Portraits of Wildflowers

Perspectives on Nature Photography

More from a newly discovered nearby neighborhood park

with 22 comments

A post last week showed you how rain lily flowers (Zephyranthes drummondii) were changing from white to pink and purple as they approached the end of their ephemeral lives in Schroeter Neighborhood Park, which I’d just learned about. Plenty of other native plants were coming up there, like the zexmenia (Wedelia acapulcensis var. hispida) in the top picture, and the white larkspur (Delphinium carolinianum) below.



✳︎         ✳︎         ✳︎



Some ancient theologians asserted the existence of nine kinds of angelic beings:

  • Seraphim
  • Cherubim
  • Thrones
  • Dominions (or Dominations)
  • Virtues
  • Powers
  • Principalities
  • Archangels
  • Angels

Not only can you find out more about each supposed kind of angelic being in the article “9 Types of Angels,” you can also read about the medieval debates that angelologists engaged in to determine how many angels could dance on the head of a pin.

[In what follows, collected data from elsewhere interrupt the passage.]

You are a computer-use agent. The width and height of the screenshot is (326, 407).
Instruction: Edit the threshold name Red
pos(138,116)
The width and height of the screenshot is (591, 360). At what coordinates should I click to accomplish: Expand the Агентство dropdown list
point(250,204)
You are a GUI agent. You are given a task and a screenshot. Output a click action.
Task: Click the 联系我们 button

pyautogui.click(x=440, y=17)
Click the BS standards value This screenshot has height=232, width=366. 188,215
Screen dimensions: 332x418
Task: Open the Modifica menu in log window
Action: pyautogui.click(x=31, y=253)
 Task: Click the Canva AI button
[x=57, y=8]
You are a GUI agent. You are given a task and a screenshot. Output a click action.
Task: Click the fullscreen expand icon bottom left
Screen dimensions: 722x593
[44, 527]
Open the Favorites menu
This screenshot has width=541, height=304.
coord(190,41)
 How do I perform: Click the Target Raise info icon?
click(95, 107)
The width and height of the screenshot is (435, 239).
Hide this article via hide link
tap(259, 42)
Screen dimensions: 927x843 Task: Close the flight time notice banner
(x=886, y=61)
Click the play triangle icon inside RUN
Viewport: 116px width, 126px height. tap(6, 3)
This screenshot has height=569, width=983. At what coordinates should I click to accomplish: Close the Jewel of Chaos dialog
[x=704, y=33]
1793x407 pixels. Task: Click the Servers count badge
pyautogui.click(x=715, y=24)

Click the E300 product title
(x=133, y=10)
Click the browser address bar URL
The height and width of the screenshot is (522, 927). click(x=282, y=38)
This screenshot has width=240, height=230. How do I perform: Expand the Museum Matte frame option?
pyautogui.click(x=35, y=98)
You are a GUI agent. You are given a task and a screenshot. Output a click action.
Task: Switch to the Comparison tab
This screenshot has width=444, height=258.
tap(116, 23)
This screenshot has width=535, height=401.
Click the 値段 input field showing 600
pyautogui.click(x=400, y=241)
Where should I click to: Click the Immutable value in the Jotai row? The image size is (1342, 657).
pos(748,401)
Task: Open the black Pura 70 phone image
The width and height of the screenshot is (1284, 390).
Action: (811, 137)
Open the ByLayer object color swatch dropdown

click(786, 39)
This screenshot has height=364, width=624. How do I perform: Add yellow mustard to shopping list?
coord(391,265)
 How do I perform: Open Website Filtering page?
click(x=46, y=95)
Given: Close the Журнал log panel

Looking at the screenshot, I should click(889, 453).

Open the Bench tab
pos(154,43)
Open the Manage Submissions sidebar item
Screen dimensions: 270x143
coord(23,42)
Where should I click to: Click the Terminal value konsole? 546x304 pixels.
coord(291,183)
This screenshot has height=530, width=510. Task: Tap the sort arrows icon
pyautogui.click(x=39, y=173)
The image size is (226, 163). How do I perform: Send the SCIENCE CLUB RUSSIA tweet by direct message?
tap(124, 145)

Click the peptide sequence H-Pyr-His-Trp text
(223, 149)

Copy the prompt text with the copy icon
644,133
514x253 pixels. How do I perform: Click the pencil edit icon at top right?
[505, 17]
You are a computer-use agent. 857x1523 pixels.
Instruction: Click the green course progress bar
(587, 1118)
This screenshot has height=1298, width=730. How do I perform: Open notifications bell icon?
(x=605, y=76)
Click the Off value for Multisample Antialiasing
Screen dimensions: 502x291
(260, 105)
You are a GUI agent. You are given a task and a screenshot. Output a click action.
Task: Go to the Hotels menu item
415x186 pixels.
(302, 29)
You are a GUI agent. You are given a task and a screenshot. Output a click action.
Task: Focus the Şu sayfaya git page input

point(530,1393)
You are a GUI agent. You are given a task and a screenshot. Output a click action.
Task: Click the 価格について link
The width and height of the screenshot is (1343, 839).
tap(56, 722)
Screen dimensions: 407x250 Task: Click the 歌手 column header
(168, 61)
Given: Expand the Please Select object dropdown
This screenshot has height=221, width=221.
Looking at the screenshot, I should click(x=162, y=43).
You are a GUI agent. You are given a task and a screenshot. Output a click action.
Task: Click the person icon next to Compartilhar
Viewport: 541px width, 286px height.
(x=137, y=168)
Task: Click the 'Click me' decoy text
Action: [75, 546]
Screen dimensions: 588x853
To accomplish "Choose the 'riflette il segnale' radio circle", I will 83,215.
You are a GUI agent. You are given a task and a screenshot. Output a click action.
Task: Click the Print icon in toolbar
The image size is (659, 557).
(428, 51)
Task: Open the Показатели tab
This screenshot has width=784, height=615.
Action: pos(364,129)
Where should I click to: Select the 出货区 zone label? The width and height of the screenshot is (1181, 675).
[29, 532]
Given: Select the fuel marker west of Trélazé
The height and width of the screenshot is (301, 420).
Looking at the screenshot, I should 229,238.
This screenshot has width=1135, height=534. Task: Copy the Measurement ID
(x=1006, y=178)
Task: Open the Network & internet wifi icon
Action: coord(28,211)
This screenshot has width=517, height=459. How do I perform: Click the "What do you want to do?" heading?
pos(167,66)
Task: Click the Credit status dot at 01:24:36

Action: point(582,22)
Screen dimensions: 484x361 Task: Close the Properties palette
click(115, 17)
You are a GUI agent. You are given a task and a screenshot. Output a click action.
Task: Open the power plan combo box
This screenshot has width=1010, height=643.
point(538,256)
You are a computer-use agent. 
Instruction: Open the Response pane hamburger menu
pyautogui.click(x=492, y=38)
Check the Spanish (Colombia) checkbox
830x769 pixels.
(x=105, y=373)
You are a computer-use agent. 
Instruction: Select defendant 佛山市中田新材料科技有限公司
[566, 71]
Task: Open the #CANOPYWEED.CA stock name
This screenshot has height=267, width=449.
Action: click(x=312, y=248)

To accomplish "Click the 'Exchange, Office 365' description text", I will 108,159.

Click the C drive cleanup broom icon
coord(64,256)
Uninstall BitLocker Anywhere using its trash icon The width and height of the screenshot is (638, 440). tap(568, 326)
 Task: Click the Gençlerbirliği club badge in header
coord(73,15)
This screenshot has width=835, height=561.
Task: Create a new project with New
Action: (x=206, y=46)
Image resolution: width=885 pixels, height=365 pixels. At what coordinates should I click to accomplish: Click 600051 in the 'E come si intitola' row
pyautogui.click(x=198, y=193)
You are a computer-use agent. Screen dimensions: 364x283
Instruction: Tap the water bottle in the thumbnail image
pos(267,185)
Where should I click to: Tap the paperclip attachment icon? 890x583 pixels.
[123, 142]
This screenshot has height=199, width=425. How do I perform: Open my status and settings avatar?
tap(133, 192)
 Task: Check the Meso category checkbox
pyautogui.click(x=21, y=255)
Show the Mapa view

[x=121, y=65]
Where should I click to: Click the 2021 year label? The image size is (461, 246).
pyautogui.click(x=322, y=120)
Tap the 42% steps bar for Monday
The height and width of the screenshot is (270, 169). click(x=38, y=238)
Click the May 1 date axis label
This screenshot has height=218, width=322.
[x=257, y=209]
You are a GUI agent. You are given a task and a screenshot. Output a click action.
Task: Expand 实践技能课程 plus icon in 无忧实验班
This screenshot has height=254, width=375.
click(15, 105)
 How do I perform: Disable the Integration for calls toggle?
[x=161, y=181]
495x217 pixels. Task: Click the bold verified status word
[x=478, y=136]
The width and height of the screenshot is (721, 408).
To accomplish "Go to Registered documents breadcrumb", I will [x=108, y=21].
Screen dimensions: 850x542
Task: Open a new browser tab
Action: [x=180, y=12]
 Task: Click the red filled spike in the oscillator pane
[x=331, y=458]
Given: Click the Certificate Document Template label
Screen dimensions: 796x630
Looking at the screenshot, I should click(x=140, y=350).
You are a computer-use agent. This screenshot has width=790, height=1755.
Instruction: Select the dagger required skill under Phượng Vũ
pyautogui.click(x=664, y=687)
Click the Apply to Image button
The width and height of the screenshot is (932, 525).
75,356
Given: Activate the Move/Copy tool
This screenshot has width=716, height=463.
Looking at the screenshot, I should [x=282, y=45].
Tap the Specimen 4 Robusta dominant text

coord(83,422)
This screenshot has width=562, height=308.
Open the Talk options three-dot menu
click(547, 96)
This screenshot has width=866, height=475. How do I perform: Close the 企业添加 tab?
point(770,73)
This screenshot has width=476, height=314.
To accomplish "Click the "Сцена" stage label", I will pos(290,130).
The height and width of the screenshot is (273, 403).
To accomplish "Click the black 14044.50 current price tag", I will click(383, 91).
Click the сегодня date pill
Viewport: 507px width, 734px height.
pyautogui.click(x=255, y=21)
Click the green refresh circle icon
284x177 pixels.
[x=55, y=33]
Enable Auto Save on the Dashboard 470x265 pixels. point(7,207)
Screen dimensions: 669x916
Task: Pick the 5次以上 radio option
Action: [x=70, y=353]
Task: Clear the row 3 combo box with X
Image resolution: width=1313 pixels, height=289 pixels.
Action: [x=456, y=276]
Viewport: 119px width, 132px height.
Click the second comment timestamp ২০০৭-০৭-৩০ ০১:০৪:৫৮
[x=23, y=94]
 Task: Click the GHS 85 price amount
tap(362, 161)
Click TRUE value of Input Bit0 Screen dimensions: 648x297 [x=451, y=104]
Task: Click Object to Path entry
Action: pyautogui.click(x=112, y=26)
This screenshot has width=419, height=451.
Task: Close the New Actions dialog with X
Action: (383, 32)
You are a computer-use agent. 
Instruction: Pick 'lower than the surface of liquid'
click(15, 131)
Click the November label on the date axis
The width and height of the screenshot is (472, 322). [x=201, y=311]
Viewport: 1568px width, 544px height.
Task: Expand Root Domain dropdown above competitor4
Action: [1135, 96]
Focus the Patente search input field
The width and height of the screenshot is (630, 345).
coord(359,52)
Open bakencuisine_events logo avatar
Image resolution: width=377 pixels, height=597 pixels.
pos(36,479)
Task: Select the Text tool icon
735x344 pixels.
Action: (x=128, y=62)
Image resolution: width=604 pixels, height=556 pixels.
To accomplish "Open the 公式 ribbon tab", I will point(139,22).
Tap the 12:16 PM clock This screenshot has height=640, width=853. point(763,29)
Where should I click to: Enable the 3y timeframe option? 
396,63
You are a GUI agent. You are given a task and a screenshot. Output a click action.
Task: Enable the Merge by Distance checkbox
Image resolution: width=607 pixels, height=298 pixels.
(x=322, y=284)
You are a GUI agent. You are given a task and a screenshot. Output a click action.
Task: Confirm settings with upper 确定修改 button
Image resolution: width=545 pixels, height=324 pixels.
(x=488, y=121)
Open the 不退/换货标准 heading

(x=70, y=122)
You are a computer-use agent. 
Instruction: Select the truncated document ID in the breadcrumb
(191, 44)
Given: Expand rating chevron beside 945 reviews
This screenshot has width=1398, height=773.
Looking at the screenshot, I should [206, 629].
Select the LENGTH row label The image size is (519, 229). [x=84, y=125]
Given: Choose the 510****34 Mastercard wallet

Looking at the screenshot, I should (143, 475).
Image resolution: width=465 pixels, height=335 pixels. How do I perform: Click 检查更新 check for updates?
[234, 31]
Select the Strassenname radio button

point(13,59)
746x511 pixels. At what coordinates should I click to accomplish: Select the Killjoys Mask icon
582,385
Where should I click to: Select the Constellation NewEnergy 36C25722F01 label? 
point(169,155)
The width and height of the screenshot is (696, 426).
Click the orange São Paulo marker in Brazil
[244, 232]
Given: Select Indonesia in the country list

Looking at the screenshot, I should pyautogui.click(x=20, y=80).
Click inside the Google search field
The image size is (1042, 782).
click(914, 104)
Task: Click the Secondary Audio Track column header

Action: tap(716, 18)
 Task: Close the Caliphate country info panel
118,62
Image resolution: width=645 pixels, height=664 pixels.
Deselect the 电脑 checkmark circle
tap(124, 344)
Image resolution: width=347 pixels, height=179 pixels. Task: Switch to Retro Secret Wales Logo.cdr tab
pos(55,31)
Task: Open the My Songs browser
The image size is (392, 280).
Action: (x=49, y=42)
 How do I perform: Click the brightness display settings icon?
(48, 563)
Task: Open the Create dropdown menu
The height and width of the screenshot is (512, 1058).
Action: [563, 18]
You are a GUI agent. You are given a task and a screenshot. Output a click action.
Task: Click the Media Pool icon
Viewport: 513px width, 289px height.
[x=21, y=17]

Not to be outdone by a paltry nine categories, present-day theologians assert the existence of “as many genders as we say there are.” Here are some of them:

  • Agender
  • Aliagender
  • Androgyne
  • Aporagender
  • Bigender
  • Boi
  • Butch
  • Cisgender
  • Demiboy
  • Demienby
  • Demigirl
  • Demitrans
  • Female
  • Feminine of center
  • Femme
  • Gender expansive
  • Gender fluid
  • Gender outlaw
  • Genderqueer
  • Gendervoid
  • Graygender
  • Intergender
  • Male
  • Masculine of center
  • Maverique
  • Neither
  • Neutrois
  • Nonbinary
  • Novigender
  • Omnigender
  • Pangender
  • Polygender
  • Soft butch
  • Stone butch
  • Third gender
  • Trans
  • Transfeminine
  • Transgender
  • Transmasculine
  • Trigender
  • Two spirit

After I gleaned those from various sources, I came across a Dude Asks article with a list of 112 genders as of the year 2022, along with a brief explanation of each. Check them out for your great edification. It occurred to me as a math teacher that each of the 9 types of angelic being could come in each of those 112 genders, so in all there are 9 x 112 = 1008 angelicogendric combinations. In fact the number is really higher than 1008. One reason is that some of the genders in my first list aren’t included in the 112 of the second list and need to be added. Another reason is that most likely at least one new gender will have been gen(d)erated in the week since I prepared this post. Thanks to the advances that modern science has engendered, it’s as hard to keep up with the many recent changes in genders as with the many recent changes in botanical genera.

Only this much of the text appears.